◆ Supplied passage
- - - - -

Following the note's inequality, $2{ \zeta (s) }^{ 2 }<2\zeta (s+1)\zeta (s-1)<{ \zeta (s+1) }^{ 2 }+{ \zeta (s-1) }^{ 2 }$ $4{ \zeta (s) }^{ 2 }<{ \zeta (s+1) }^{ 2 }+{ \zeta (s-1) }^{ 2 }+2\zeta (s+1)\zeta (s-1)$ $2\zeta (s)<{ \zeta (s+1) }+{ \zeta (s-1) }$

- 3 years, 5 months ago

Or that. I think that spotting that there's a way to slip in AM-GM is easier, but again, that just depends on what prior experience one has.

There is also a proof without the result of the challenge by the trivial inequality, which is kind of obvious.

- 3 years, 5 months ago

I think you meant $$\lbrace \frac{\zeta(n+1)}{\zeta(n)} \rbrace _{n\ge2}$$

- 3 years, 5 months ago

Same thing, hehe.

- - - - -

◆ Entries
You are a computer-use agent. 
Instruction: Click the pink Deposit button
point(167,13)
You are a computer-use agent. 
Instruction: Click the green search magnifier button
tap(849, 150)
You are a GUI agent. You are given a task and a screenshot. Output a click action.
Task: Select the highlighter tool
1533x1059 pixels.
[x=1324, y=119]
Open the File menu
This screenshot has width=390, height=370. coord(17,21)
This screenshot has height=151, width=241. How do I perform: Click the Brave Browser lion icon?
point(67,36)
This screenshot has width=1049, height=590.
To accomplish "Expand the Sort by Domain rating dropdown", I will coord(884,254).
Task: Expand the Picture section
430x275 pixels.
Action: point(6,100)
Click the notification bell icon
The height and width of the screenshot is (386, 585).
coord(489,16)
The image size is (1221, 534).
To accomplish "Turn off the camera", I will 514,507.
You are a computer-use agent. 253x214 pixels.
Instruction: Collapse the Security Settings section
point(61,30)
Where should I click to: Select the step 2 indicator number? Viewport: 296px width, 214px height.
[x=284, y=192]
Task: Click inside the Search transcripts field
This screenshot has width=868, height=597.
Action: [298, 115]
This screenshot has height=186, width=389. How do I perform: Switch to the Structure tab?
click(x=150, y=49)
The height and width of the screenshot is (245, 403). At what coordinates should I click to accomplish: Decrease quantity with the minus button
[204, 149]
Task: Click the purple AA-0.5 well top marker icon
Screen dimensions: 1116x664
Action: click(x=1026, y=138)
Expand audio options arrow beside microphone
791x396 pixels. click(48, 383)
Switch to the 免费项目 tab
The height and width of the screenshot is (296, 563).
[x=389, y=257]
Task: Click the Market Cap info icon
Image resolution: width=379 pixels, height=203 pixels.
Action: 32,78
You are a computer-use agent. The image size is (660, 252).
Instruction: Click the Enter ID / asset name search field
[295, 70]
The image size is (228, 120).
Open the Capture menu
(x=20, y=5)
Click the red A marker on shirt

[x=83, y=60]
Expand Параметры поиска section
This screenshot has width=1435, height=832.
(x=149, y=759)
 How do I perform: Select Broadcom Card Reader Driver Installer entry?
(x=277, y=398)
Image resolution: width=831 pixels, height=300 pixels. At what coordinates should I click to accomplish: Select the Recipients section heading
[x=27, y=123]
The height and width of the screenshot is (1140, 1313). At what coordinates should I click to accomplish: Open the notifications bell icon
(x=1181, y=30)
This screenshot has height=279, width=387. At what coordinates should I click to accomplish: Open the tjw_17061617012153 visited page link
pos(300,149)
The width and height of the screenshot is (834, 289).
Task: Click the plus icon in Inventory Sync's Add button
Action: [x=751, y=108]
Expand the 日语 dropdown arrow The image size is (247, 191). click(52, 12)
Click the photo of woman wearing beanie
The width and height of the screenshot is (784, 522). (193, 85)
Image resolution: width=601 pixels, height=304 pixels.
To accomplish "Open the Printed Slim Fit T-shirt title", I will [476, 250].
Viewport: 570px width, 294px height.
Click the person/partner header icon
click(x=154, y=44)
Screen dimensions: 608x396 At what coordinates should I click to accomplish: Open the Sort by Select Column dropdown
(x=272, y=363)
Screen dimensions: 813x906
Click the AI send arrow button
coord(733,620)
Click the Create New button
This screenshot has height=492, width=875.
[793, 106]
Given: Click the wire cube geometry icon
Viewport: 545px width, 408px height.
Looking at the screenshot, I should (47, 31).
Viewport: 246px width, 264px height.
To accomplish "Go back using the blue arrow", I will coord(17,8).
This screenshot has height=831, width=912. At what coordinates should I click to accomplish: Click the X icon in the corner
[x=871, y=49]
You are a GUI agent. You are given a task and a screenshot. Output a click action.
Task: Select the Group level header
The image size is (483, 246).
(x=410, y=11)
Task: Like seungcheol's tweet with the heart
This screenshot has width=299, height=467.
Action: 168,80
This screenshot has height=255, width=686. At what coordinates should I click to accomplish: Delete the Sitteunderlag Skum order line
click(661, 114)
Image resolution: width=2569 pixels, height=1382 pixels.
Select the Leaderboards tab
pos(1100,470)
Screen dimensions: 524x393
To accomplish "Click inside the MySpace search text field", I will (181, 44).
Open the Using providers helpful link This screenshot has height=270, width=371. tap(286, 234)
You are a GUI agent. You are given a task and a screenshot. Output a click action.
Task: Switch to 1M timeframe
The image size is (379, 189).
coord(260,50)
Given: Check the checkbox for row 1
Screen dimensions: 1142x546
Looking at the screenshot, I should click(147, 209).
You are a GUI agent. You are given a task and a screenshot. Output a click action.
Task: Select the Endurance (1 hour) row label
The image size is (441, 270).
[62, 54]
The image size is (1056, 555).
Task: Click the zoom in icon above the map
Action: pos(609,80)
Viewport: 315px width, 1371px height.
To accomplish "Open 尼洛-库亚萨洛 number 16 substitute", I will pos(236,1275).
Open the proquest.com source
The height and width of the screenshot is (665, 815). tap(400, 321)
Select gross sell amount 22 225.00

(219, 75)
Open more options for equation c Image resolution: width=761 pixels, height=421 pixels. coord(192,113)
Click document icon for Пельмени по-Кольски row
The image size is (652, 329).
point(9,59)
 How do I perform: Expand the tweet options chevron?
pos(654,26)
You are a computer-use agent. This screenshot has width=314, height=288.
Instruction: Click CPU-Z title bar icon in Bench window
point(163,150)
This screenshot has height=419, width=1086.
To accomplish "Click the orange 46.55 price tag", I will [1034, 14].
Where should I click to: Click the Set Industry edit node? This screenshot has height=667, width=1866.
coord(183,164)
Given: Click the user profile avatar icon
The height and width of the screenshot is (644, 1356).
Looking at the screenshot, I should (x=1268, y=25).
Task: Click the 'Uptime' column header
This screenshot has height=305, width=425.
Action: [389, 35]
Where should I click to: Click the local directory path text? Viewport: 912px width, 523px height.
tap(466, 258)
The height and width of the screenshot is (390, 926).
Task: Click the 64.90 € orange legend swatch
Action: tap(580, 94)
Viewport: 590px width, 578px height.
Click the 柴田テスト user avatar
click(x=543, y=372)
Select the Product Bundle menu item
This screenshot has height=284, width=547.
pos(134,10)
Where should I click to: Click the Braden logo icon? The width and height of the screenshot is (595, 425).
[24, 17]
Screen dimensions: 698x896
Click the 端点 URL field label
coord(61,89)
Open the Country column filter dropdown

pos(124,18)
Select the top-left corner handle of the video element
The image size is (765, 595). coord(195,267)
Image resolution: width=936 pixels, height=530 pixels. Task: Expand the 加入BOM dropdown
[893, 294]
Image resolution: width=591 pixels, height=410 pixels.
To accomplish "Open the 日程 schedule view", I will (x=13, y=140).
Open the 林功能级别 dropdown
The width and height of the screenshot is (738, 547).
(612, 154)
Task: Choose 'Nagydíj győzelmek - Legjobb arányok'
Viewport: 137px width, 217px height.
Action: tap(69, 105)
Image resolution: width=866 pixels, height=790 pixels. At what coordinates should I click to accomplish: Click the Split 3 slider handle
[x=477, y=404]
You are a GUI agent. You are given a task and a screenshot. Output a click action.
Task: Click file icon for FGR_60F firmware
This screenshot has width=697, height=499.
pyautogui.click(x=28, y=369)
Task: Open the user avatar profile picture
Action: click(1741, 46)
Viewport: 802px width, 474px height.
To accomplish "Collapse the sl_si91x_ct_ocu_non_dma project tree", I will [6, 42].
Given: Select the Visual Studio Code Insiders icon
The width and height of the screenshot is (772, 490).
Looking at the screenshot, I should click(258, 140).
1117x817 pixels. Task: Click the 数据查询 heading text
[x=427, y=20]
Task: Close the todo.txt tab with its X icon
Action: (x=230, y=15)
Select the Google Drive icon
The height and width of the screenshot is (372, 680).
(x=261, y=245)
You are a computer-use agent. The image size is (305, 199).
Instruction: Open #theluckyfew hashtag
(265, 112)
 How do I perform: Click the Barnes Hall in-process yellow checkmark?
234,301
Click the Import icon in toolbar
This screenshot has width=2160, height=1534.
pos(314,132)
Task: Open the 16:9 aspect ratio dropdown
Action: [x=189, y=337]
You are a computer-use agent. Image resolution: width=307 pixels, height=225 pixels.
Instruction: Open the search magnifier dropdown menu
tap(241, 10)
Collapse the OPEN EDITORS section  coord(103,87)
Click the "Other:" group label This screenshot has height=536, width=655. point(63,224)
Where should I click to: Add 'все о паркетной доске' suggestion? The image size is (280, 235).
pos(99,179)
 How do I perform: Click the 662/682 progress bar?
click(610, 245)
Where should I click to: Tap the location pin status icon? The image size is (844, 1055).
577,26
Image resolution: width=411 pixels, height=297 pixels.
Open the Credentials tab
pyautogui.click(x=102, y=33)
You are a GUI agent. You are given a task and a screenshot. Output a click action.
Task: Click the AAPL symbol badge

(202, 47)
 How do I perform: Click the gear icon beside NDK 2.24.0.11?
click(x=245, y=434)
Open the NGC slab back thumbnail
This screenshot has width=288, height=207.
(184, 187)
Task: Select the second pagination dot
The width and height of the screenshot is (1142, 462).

- - - - -

◆ What this task involves
Extend the forum thread about the zeta function inequality, picking up after its final reply.

◆ Reply to the exercise
- 3 years, 5 months ago

Maybe I misunderstood the notation...

- 3 years, 5 months ago

Yours and mine both mean the same thing. I've seen both used before, and they all mean what we're both trying to say.

- 3 years, 5 months ago

Just prove that $$\zeta(s)$$ concave downwards, the inequality follows.

- 3 years, 5 months ago

I just realised, Cauchy-Schwarz on $$\ell^2$$ works.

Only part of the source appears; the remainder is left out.